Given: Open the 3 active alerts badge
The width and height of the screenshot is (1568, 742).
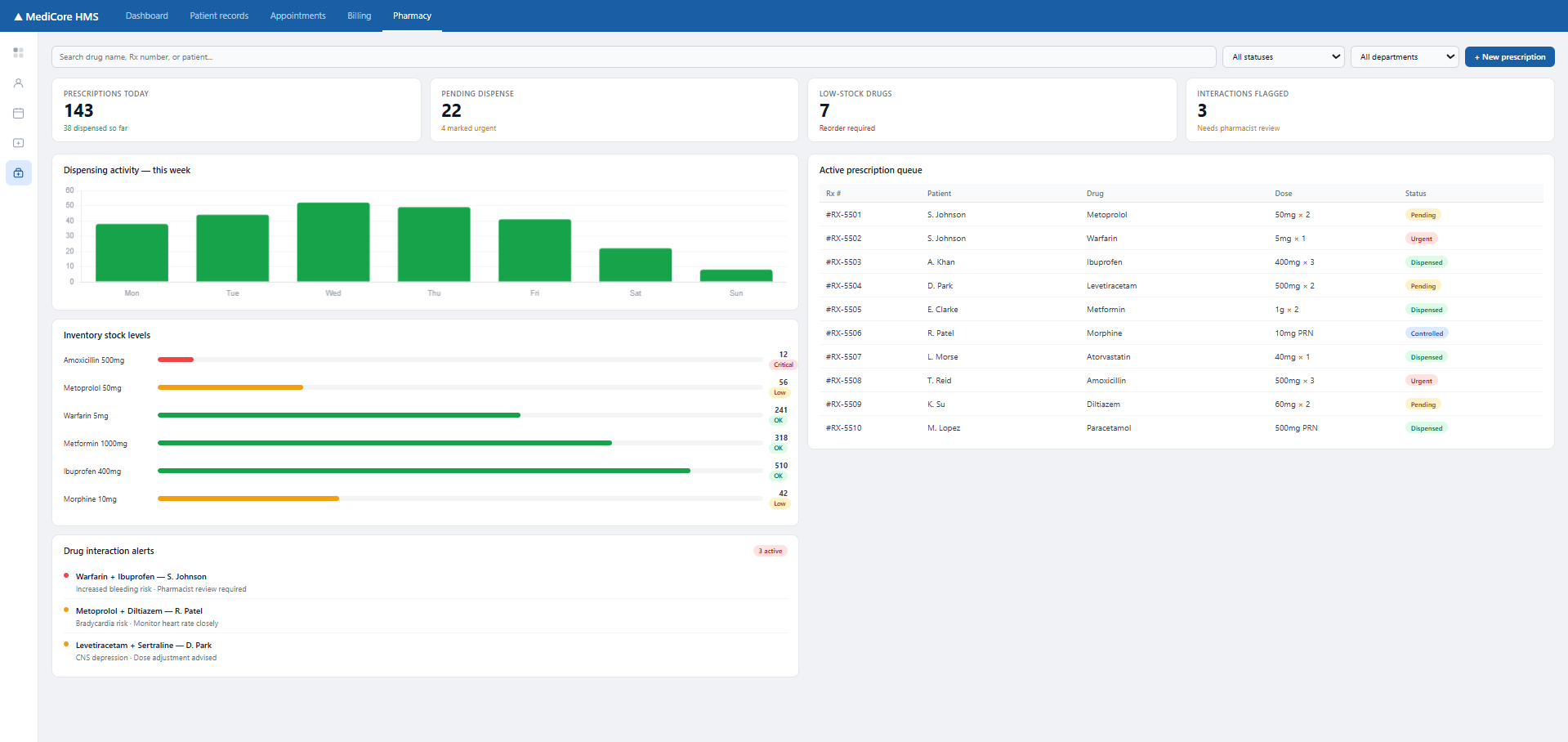Looking at the screenshot, I should 770,551.
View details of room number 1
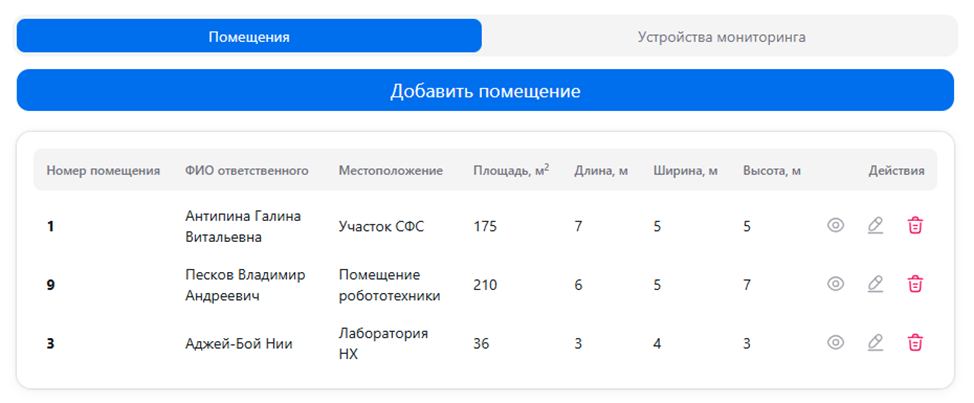 coord(836,226)
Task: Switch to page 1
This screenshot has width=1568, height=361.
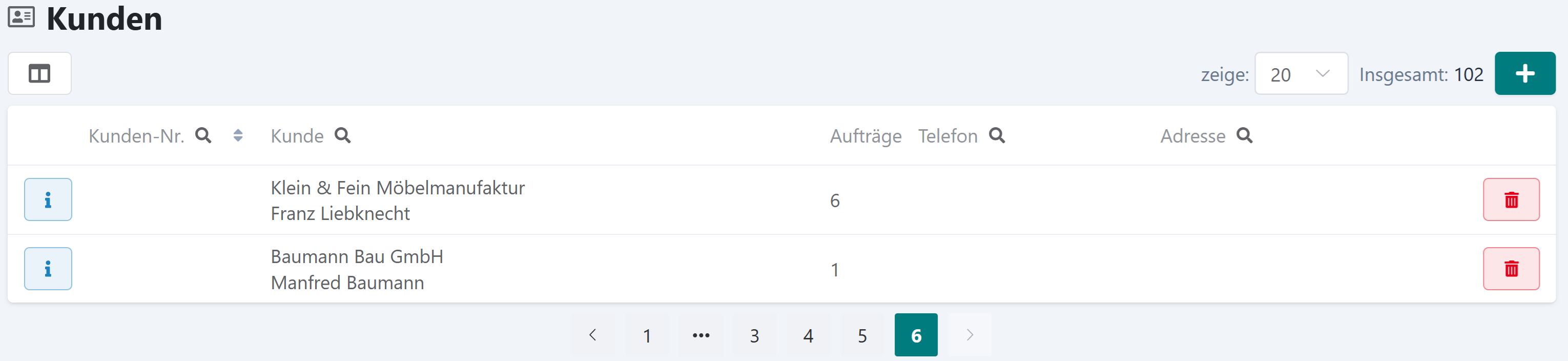Action: pos(647,335)
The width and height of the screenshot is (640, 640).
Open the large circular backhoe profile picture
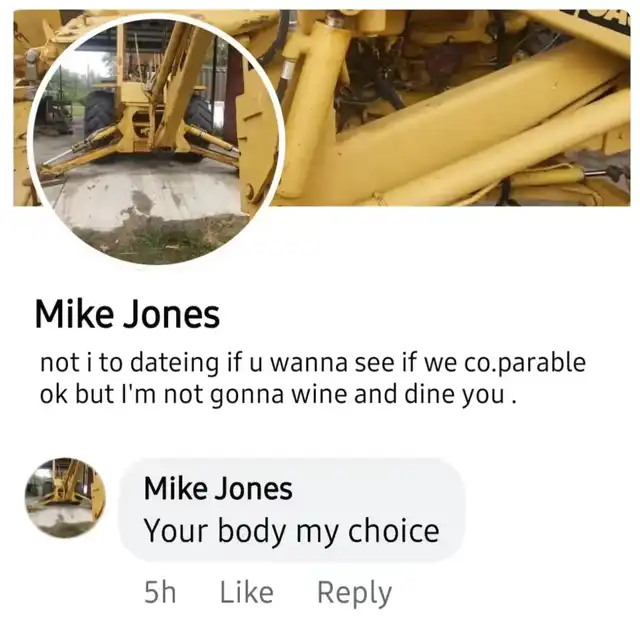click(156, 140)
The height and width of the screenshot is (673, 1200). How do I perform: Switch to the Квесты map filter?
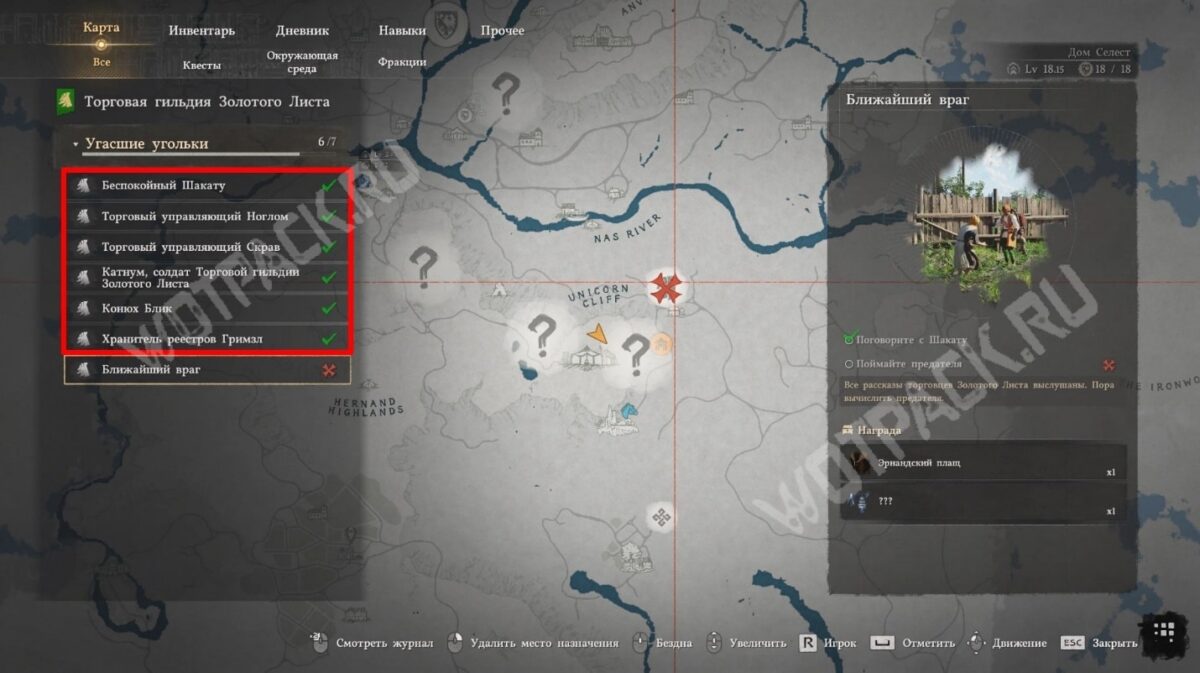[202, 64]
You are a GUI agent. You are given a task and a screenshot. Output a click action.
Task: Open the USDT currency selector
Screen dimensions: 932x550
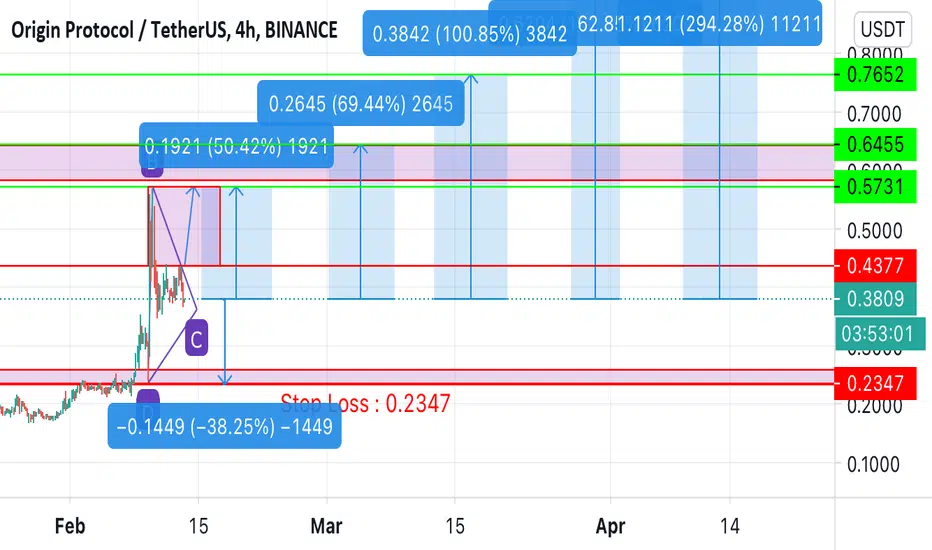pos(885,32)
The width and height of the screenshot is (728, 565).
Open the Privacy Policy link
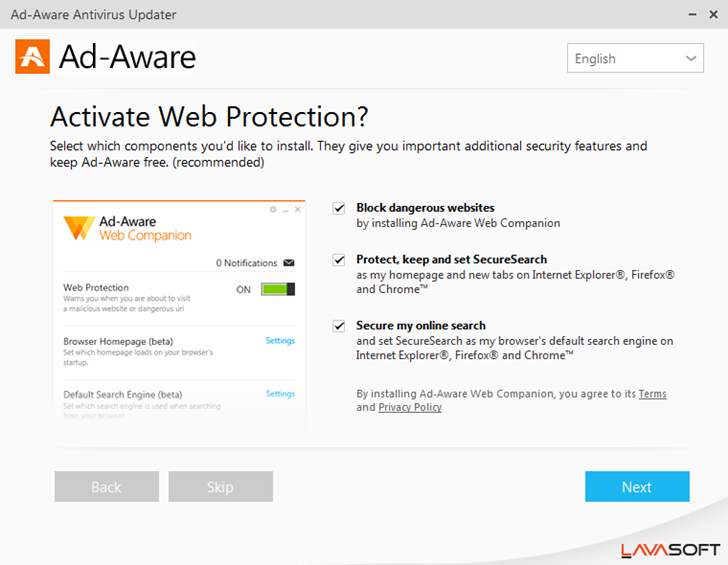coord(409,408)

.....

▸ **Directions**: Begin at the line containing "The width and height of the screenshot is (1568, 742)." and write out every line to the end of the data exactly. Skip the pictures.

▸ **Answer to this exercise**:
The width and height of the screenshot is (1568, 742).
Looking at the screenshot, I should 770,551.
View details of room number 1
 coord(836,226)
Task: Switch to page 1
This screenshot has width=1568, height=361.
Action: pos(647,335)
The width and height of the screenshot is (640, 640).
Open the large circular backhoe profile picture
click(156, 140)
The height and width of the screenshot is (673, 1200). How do I perform: Switch to the Квесты map filter?
[202, 64]
You are a GUI agent. You are given a task and a screenshot. Output a click action.
Task: Open the USDT currency selector
Screen dimensions: 932x550
pos(885,32)
The width and height of the screenshot is (728, 565).
Open the Privacy Policy link
coord(409,408)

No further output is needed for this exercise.